◆ **Provided passage**
After an unwelcome break, we are back with a fantastic interview with Nigel T Packer, founder of PelaTis online.
What this man doesn't know about Customer Experience is not worth knowing. Taking his wealth of experience and applying it in the digital age, Nigel helps businesses see things through the eyes of their customers.
Covering everything from the importance of your customers, the value of the Retrospectoscope, and the therapeutic benefits of knotted rope.
Can you give us a brief history of Pelatis?
It actually all started back in 1999 with a different company, but Pelatis itself was set up in 2014 as an iteration of that business. Both Pelatis and the original business have always been focused around the customer, because a customer sees a business in a very different way to the business owner.
This company better reflects what we do. It’s about sales and marketing, but it’s about understanding your customers rather than just blindly pushing out a message all the time. The new company is doing more or less the same as before beneath the surface, but we have brought it in to the digital age. The message remains the same: it’s not about internet marketing or social media marketing, because every man and his dog thinks they can do that. It’s about focusing on the customer whatever your channel.
"It’s about focusing on the customer whatever your channel."
What were your reasons for starting the businesses?
First and foremost, I don’t like being employed because I hate the internal politics. The business should be there to get on with running the business and everybody should be rowing in the same direction. I often comment on that when I go in to companies. Teams are so important. You need to get your team right, and a big part of that is team dynamics.
Added to that, I’ve always been a people person. I’ve always loved sharing knowledge and meeting people.

◆ **Data**
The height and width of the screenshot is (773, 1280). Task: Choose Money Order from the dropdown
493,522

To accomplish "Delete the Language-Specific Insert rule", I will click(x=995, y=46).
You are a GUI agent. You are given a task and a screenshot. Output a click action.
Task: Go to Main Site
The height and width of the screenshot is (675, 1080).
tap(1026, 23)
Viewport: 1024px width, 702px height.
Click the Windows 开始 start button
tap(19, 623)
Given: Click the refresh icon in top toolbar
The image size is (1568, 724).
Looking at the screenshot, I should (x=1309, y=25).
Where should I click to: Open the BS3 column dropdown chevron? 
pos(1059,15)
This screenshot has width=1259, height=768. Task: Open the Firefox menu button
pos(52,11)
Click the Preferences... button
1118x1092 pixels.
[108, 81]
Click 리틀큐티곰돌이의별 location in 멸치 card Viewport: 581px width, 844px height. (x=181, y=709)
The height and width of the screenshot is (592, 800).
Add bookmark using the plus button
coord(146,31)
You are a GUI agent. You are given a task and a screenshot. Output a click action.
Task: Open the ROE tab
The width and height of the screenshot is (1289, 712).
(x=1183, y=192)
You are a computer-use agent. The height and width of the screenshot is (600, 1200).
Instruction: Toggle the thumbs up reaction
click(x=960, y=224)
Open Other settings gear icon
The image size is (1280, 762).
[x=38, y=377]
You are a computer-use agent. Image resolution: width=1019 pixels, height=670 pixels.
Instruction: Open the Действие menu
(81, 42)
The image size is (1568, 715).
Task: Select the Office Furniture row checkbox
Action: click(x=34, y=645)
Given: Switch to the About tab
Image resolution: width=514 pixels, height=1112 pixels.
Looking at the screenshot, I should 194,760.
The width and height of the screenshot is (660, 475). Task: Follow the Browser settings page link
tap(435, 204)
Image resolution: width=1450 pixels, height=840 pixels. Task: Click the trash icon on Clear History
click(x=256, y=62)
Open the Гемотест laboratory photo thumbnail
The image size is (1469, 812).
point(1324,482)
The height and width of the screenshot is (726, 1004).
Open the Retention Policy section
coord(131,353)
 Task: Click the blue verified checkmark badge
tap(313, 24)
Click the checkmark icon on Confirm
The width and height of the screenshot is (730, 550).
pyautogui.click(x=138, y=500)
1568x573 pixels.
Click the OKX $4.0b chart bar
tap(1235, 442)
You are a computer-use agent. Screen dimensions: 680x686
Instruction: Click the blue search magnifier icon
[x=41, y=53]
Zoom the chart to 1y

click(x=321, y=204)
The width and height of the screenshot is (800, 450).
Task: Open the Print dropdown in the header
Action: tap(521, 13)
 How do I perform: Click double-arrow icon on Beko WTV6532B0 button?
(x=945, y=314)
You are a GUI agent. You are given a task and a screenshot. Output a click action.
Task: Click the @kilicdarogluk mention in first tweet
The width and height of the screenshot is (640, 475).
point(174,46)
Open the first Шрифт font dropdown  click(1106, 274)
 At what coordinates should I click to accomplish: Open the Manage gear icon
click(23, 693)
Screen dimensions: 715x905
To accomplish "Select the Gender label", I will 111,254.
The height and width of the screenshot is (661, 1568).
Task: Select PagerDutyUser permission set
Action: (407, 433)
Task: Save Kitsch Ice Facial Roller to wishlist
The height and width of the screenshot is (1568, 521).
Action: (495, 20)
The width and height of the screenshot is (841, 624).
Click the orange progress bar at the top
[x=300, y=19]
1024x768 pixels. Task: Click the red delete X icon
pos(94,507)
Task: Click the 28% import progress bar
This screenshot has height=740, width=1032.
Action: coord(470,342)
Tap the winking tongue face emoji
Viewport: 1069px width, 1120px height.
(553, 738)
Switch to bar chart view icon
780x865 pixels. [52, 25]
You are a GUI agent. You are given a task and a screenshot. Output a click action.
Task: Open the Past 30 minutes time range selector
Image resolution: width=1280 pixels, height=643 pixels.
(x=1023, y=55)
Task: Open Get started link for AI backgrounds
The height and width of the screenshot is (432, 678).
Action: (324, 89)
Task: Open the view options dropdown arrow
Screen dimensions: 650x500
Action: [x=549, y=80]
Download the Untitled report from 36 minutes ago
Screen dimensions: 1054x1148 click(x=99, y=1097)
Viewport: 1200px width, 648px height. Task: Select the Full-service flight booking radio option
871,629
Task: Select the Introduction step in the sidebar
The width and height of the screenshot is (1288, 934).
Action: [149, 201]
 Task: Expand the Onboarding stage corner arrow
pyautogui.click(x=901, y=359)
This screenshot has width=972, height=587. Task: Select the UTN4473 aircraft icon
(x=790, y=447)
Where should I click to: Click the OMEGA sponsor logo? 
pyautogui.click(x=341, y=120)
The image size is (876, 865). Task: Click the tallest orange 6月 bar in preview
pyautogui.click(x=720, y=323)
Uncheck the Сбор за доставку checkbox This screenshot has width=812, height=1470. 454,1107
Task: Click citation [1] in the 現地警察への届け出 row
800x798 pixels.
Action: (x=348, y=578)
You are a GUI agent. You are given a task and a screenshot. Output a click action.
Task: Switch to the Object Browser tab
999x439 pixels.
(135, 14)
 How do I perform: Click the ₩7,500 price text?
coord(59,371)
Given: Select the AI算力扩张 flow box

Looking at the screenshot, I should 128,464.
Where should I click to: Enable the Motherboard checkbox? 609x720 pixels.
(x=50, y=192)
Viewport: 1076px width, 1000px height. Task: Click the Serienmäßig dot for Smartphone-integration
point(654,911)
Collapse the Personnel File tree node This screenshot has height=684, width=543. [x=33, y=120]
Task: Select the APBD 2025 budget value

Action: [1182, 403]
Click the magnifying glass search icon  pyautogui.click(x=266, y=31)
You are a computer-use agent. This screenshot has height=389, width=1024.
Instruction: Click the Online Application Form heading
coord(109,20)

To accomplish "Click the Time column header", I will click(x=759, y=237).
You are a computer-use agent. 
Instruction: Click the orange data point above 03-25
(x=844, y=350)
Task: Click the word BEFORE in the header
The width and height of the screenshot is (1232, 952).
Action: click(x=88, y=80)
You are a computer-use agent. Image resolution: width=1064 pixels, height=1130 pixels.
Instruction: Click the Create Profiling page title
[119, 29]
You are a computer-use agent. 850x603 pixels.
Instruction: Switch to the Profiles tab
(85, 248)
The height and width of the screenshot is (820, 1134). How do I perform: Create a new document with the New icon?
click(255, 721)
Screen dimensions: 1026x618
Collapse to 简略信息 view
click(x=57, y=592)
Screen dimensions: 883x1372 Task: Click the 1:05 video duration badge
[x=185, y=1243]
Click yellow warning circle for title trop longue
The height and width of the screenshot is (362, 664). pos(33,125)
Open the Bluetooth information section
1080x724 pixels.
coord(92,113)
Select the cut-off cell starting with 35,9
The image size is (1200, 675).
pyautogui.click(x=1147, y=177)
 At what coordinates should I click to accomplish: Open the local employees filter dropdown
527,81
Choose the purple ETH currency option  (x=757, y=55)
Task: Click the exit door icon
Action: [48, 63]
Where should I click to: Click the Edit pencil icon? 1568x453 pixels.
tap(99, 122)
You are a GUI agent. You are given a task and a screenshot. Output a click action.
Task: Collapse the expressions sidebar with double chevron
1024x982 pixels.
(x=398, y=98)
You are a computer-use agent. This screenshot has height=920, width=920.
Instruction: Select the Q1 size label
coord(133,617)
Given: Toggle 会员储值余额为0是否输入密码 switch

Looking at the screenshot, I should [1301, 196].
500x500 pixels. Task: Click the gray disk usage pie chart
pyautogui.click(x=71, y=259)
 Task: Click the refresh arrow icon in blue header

◆ **Work to complete**
1/ According to the interview with Nigel T Packer, in what year was Pelatis set up?
2/ Please continue the interview with Nigel T Packer from the point where it stops.
You won't need the items for any of this.

◆ **Answers for each item**
1/ 2014

2/
When I wrote my first book “Internet Marketing: How to get a website that works for your business” the emphasis was helping small businesses who didn’t understand the technology. I help people to use it as a tool. You don’t have to know how a ball-point pen works to be able to use it.
During that period, I noticed that all of the great and the good of marketing were throwing away all of the marketing manuals because the internet was going to revolutionise everything. I realised this was a huge mistake. Don’t throw them away, just read them and apply them to the internet. But nobody was doing it.
So, I realised that everyone was muddling through. No matter what industry you are in, everyone is muddling through. I realised that the small companies didn’t have the resources or expertise to make it work. They will often go for the cheapest option and have a generic website built but it doesn’t work, because customers are all different. No one ever thinks about who is going to be reading it.
The business owner is looking out - enthusiastic and passionate - but the messages they give out often contradict the visuals and perceptions of the customer. What the customer is buying is often completely different to what the company is selling.
"No matter what industry you are in, everyone is muddling through."
"What the customer is buying is often completely different to what the company is selling."
Can you give us an example of this difference in customer perceptions?
A good example is the translation industry. I gave a talk at an industry event and I asked them what they thought they sold. “Translation” they said. I asked them what they thought people bought. “Translation” they said. Wrong. They buy communication, because they need to communicate with their customers in other countries. It was a revelation.
A funeral director sells coffins and a sombre event, but people buy closure and the chance to grieve. It has nothing to do with the mechanics of it.
When people buy a cup of coffee in a coffee shop – are they buying it for a warm beverage or are they buying it so they can also sit down and have a rest and sit in the window and be seen drinking it? You can have good coffee at home if you want. A coffee shop sells coffee but more often than not, the customer buys a lifestyle choice.
"One bad experience in any area will tarnish your whole reputation."
How does this translate in to mistakes that businesses make?
A common mistake is impenetrable walls of text on a website. It’s 50% harder to read on screen, and people just scan very quickly – so you have to break up the paragraphs with space and pictures and clear headings. If they don’t instinctively feel that they are in the right place, then they will just brush past.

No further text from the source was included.